(Problem statement):
Convert the listing below into a Markdown table with the columns Row and Text, one numbered row per line, skipping blank lines.

======

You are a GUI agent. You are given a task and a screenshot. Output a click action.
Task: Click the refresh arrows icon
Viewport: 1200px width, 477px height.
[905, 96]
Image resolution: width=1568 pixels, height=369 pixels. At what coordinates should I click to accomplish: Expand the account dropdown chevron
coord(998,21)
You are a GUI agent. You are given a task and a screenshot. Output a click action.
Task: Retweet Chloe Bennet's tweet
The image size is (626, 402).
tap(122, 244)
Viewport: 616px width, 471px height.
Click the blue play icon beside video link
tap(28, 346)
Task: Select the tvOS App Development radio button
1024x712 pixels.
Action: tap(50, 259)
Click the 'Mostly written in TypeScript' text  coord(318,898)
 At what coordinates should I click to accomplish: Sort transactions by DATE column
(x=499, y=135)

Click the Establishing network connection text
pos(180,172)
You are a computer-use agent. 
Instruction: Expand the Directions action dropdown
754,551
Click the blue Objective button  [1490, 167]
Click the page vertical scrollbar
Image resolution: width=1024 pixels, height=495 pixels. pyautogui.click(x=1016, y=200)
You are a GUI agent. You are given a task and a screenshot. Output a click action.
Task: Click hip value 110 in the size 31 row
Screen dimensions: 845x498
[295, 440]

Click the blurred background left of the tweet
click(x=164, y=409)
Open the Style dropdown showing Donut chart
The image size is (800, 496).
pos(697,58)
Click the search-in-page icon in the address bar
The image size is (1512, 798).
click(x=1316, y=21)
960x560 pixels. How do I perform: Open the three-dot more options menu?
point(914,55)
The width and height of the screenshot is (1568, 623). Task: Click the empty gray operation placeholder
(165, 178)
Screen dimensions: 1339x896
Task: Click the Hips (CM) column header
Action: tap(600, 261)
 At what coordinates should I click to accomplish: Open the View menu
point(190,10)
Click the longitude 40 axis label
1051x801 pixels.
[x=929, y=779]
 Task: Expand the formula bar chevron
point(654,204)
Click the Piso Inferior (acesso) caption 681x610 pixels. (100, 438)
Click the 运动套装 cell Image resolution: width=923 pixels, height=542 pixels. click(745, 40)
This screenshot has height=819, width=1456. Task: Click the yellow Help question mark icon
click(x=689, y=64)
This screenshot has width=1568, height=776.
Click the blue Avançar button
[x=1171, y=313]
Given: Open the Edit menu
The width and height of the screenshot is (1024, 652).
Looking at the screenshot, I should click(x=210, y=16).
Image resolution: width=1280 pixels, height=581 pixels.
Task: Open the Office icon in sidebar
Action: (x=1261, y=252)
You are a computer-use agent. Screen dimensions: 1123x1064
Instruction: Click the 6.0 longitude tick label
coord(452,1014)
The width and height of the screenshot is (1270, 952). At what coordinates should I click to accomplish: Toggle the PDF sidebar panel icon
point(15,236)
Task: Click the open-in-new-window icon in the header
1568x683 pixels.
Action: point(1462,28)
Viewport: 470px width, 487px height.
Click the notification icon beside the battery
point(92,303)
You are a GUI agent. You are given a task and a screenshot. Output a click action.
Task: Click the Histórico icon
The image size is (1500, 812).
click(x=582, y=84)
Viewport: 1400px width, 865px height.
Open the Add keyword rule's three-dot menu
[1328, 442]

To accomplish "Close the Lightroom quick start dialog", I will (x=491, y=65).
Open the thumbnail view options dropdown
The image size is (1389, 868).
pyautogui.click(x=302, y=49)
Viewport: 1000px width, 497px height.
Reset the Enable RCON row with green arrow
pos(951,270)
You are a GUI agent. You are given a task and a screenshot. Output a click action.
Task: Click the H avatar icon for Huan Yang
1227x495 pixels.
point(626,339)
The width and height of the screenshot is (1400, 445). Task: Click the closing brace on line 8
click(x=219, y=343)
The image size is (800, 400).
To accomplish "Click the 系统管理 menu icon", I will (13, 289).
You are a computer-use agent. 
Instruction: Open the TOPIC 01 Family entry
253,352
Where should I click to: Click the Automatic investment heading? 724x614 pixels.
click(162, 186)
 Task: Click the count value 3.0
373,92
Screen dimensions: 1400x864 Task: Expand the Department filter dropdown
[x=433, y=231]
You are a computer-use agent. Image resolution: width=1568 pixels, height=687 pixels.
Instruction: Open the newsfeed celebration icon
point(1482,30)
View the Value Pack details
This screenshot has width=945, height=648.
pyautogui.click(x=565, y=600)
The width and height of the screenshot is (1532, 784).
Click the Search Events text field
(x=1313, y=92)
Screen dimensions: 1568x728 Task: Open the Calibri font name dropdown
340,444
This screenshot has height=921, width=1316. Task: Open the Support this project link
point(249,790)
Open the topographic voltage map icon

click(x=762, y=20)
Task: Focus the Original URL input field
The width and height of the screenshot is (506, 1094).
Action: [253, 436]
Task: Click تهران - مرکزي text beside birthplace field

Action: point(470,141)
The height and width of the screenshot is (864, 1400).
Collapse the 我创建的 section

======

(Solution for this task):
| Row | Text |
|---|---|
| 1 | You are a GUI agent. You are given a task and a screenshot. Output a click action. |
| 2 | Task: Click the refresh arrows icon |
| 3 | Viewport: 1200px width, 477px height. |
| 4 | [905, 96] |
| 5 | Image resolution: width=1568 pixels, height=369 pixels. At what coordinates should I click to accomplish: Expand the account dropdown chevron |
| 6 | coord(998,21) |
| 7 | You are a GUI agent. You are given a task and a screenshot. Output a click action. |
| 8 | Task: Retweet Chloe Bennet's tweet |
| 9 | The image size is (626, 402). |
| 10 | tap(122, 244) |
| 11 | Viewport: 616px width, 471px height. |
| 12 | Click the blue play icon beside video link |
| 13 | tap(28, 346) |
| 14 | Task: Select the tvOS App Development radio button |
| 15 | 1024x712 pixels. |
| 16 | Action: tap(50, 259) |
| 17 | Click the 'Mostly written in TypeScript' text  coord(318,898) |
| 18 |  At what coordinates should I click to accomplish: Sort transactions by DATE column |
| 19 | (x=499, y=135) |
| 20 | Click the Establishing network connection text |
| 21 | pos(180,172) |
| 22 | You are a computer-use agent.  |
| 23 | Instruction: Expand the Directions action dropdown |
| 24 | 754,551 |
| 25 | Click the blue Objective button  [1490, 167] |
| 26 | Click the page vertical scrollbar |
| 27 | Image resolution: width=1024 pixels, height=495 pixels. pyautogui.click(x=1016, y=200) |
| 28 | You are a GUI agent. You are given a task and a screenshot. Output a click action. |
| 29 | Task: Click hip value 110 in the size 31 row |
| 30 | Screen dimensions: 845x498 |
| 31 | [295, 440] |
| 32 | Click the blurred background left of the tweet |
| 33 | click(x=164, y=409) |
| 34 | Open the Style dropdown showing Donut chart |
| 35 | The image size is (800, 496). |
| 36 | pos(697,58) |
| 37 | Click the search-in-page icon in the address bar |
| 38 | The image size is (1512, 798). |
| 39 | click(x=1316, y=21) |
| 40 | 960x560 pixels. How do I perform: Open the three-dot more options menu? |
| 41 | point(914,55) |
| 42 | The width and height of the screenshot is (1568, 623). Task: Click the empty gray operation placeholder |
| 43 | (165, 178) |
| 44 | Screen dimensions: 1339x896 |
| 45 | Task: Click the Hips (CM) column header |
| 46 | Action: tap(600, 261) |
| 47 |  At what coordinates should I click to accomplish: Open the View menu |
| 48 | point(190,10) |
| 49 | Click the longitude 40 axis label |
| 50 | 1051x801 pixels. |
| 51 | [x=929, y=779] |
| 52 |  Task: Expand the formula bar chevron |
| 53 | point(654,204) |
| 54 | Click the Piso Inferior (acesso) caption 681x610 pixels. (100, 438) |
| 55 | Click the 运动套装 cell Image resolution: width=923 pixels, height=542 pixels. click(745, 40) |
| 56 | This screenshot has height=819, width=1456. Task: Click the yellow Help question mark icon |
| 57 | click(x=689, y=64) |
| 58 | This screenshot has width=1568, height=776. |
| 59 | Click the blue Avançar button |
| 60 | [x=1171, y=313] |
| 61 | Given: Open the Edit menu |
| 62 | The width and height of the screenshot is (1024, 652). |
| 63 | Looking at the screenshot, I should click(x=210, y=16). |
| 64 | Image resolution: width=1280 pixels, height=581 pixels. |
| 65 | Task: Open the Office icon in sidebar |
| 66 | Action: (x=1261, y=252) |
| 67 | You are a computer-use agent. Screen dimensions: 1123x1064 |
| 68 | Instruction: Click the 6.0 longitude tick label |
| 69 | coord(452,1014) |
| 70 | The width and height of the screenshot is (1270, 952). At what coordinates should I click to accomplish: Toggle the PDF sidebar panel icon |
| 71 | point(15,236) |
| 72 | Task: Click the open-in-new-window icon in the header |
| 73 | 1568x683 pixels. |
| 74 | Action: point(1462,28) |
| 75 | Viewport: 470px width, 487px height. |
| 76 | Click the notification icon beside the battery |
| 77 | point(92,303) |
| 78 | You are a GUI agent. You are given a task and a screenshot. Output a click action. |
| 79 | Task: Click the Histórico icon |
| 80 | The image size is (1500, 812). |
| 81 | click(x=582, y=84) |
| 82 | Viewport: 1400px width, 865px height. |
| 83 | Open the Add keyword rule's three-dot menu |
| 84 | [1328, 442] |
| 85 | To accomplish "Close the Lightroom quick start dialog", I will (x=491, y=65). |
| 86 | Open the thumbnail view options dropdown |
| 87 | The image size is (1389, 868). |
| 88 | pyautogui.click(x=302, y=49) |
| 89 | Viewport: 1000px width, 497px height. |
| 90 | Reset the Enable RCON row with green arrow |
| 91 | pos(951,270) |
| 92 | You are a GUI agent. You are given a task and a screenshot. Output a click action. |
| 93 | Task: Click the H avatar icon for Huan Yang |
| 94 | 1227x495 pixels. |
| 95 | point(626,339) |
| 96 | The width and height of the screenshot is (1400, 445). Task: Click the closing brace on line 8 |
| 97 | click(x=219, y=343) |
| 98 | The image size is (800, 400). |
| 99 | To accomplish "Click the 系统管理 menu icon", I will (13, 289). |
| 100 | You are a computer-use agent.  |
| 101 | Instruction: Open the TOPIC 01 Family entry |
| 102 | 253,352 |
| 103 | Where should I click to: Click the Automatic investment heading? 724x614 pixels. |
| 104 | click(162, 186) |
| 105 |  Task: Click the count value 3.0 |
| 106 | 373,92 |
| 107 | Screen dimensions: 1400x864 Task: Expand the Department filter dropdown |
| 108 | [x=433, y=231] |
| 109 | You are a computer-use agent. Image resolution: width=1568 pixels, height=687 pixels. |
| 110 | Instruction: Open the newsfeed celebration icon |
| 111 | point(1482,30) |
| 112 | View the Value Pack details |
| 113 | This screenshot has width=945, height=648. |
| 114 | pyautogui.click(x=565, y=600) |
| 115 | The width and height of the screenshot is (1532, 784). |
| 116 | Click the Search Events text field |
| 117 | (x=1313, y=92) |
| 118 | Screen dimensions: 1568x728 Task: Open the Calibri font name dropdown |
| 119 | 340,444 |
| 120 | This screenshot has height=921, width=1316. Task: Open the Support this project link |
| 121 | point(249,790) |
| 122 | Open the topographic voltage map icon |
| 123 | click(x=762, y=20) |
| 124 | Task: Focus the Original URL input field |
| 125 | The width and height of the screenshot is (506, 1094). |
| 126 | Action: [253, 436] |
| 127 | Task: Click تهران - مرکزي text beside birthplace field |
| 128 | Action: point(470,141) |
| 129 | The height and width of the screenshot is (864, 1400). |
| 130 | Collapse the 我创建的 section |